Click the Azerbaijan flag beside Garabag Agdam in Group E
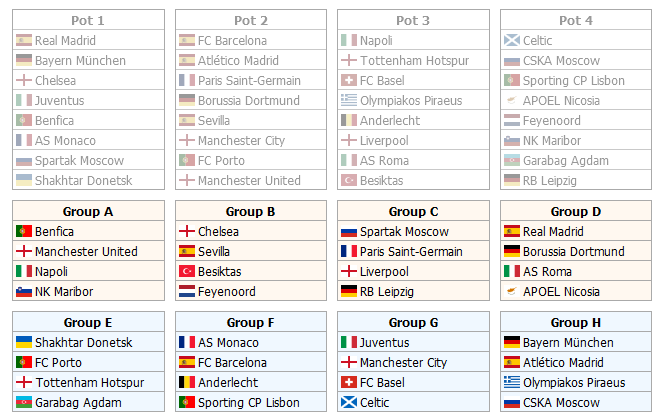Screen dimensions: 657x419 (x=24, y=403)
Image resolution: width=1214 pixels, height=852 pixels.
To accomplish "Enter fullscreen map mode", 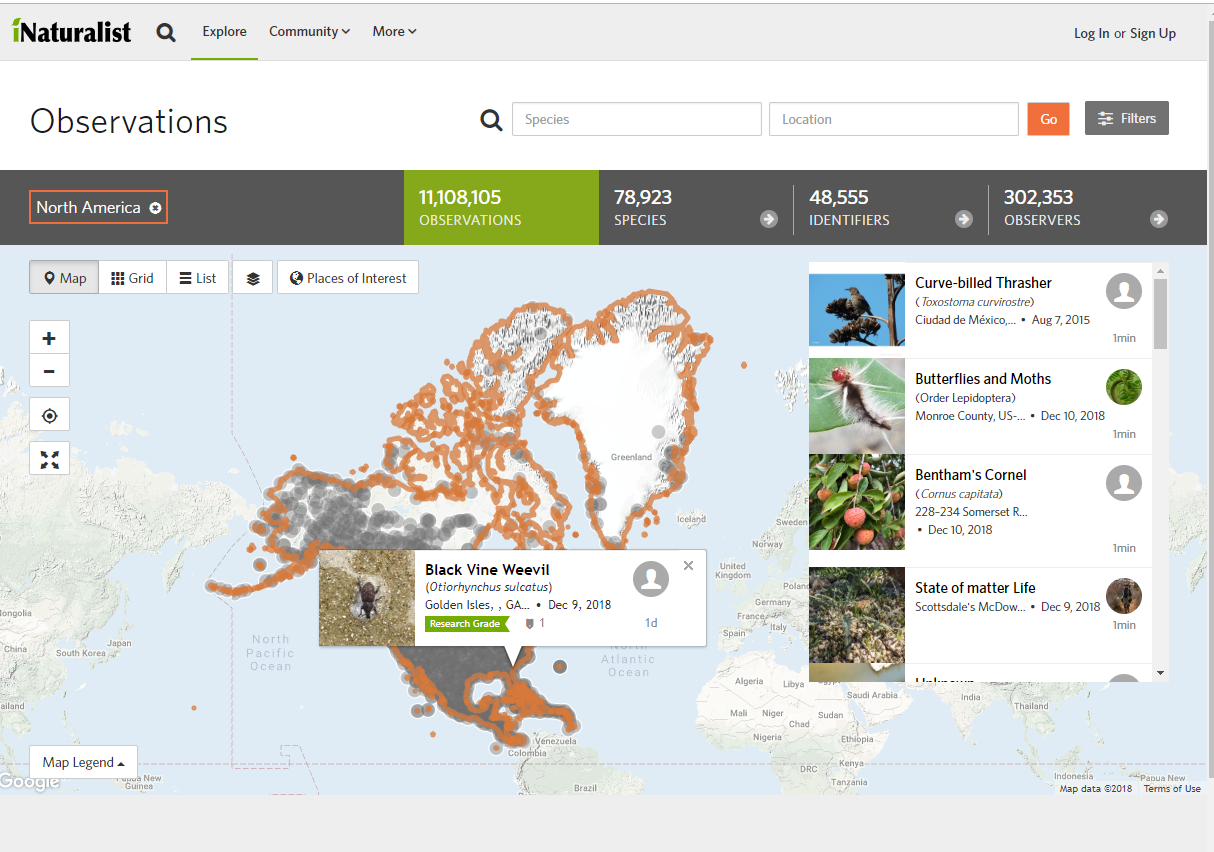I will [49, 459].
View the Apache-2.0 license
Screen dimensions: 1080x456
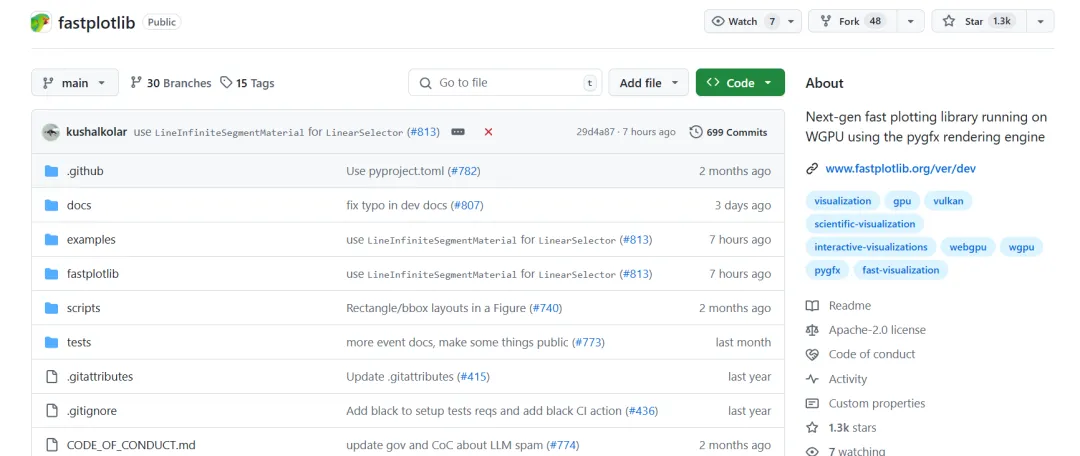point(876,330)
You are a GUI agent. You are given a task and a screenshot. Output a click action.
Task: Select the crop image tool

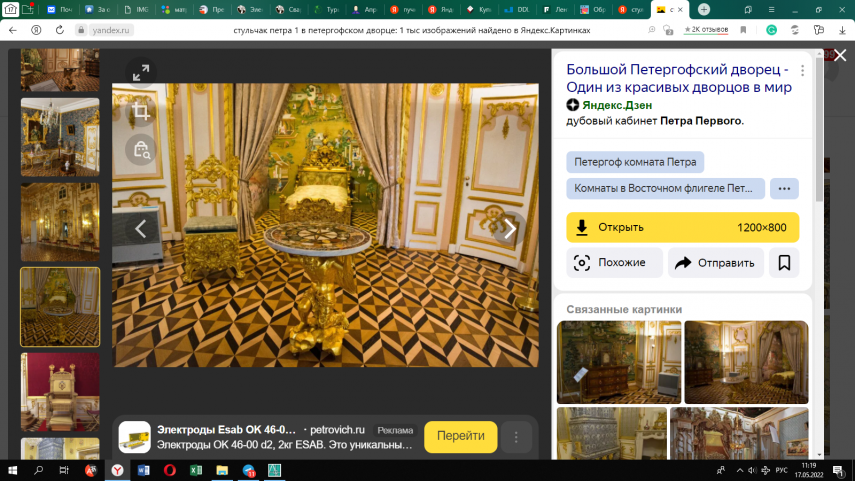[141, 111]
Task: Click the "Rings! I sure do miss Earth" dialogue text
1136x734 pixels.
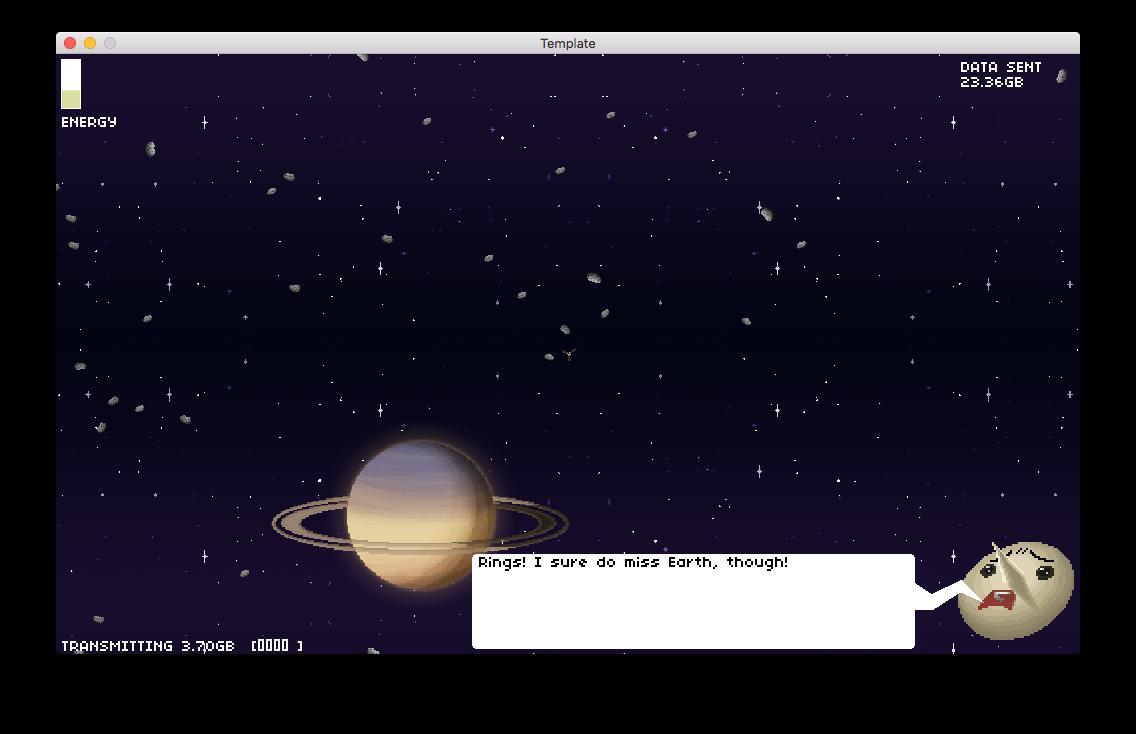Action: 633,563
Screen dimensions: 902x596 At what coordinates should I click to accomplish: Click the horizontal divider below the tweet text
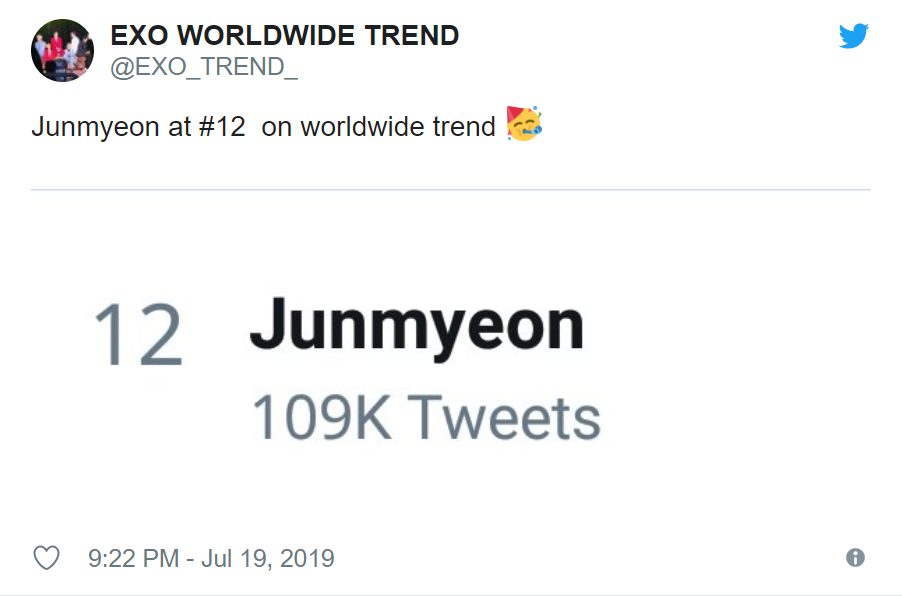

What needs to be done: Reproduce the data beginning at the line that contains "You are a GUI" and ending after the line that contains "Action: 633,563", with both of those lines included. Offset every coordinate in the answers by adding -125 to it, leave the requests unchanged, and omit the pictures.

Right answer:
You are a GUI agent. You are given a task and a screenshot. Output a click action.
Task: Select the crop image tool

[16, -14]
Task: Click the "Rings! I sure do miss Earth" dialogue text
1136x734 pixels.
Action: 508,438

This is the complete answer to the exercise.